Graph Theory

"I am not content with algebra, in that it yields neither the shortest proofs nor the most beautiful constructions of geometry. Consequently, in view of this, I consider that we need yet another kind of analysis, geometric or linear, which deals directly with position, as algebra deals with magnitude." (Gottfried Leibniz, [letter to Christiaan Huygens] 1670)

"A problem was posed to me about an island in the city of Königsberg, surrounded by a river spanned by seven bridges, and I was asked whether someone could traverse the separate bridges in a connected walk in such a way that each bridge is crossed only once. I was informed that hitherto no-one had demonstrated the possibility of doing this, or shown that it is impossible. This question is so banal, but seemed to me worthy of attention in that not geometry, nor algebra, nor even the art of counting was sufficient to solve it. In view of this, it occurred to me to wonder whether it belonged to the geometry of position, which Leibniz had once so much longed for. And so, after some deliberation, I obtained a simple, yet completely established, rule with whose help one can immediately decide for all examples of this kind, with any number of bridges in any arrangement, whether or not such a round trip is possible […]" (Leonard Euler, [letter to Giovanni Marinoni] 1736)

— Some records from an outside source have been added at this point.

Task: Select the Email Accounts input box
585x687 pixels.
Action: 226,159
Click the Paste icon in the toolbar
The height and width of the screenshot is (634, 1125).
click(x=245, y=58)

"There are seven bridges. If the problem could be reduced to numbers, why couldn’t I find a mathematical approach to solving it? It’s nothing to do with mathematics - it’s a purely logical problem, but that’s what intrigued me about it." (Leonhard Euler, [letter to Carl Leonhard Gottlieb Ehler, mayor of Danzig] 1736)

"Thus, you see, most noble Sir, how this type of solution bears little relationship to mathematics, and I do not understand why you expect a mathematician to produce it, rather than anyone else, for the solution is based on reason alone, and its discovery does not depend on any mathematical principle. Because of this, I do not know why even questions which bear so little relationship to mathematics are solved more quickly by mathematicians than by others." (Leonhard Euler, [letter to Carl Leonhard Gottlieb Ehler, mayor of Danzig] 1736)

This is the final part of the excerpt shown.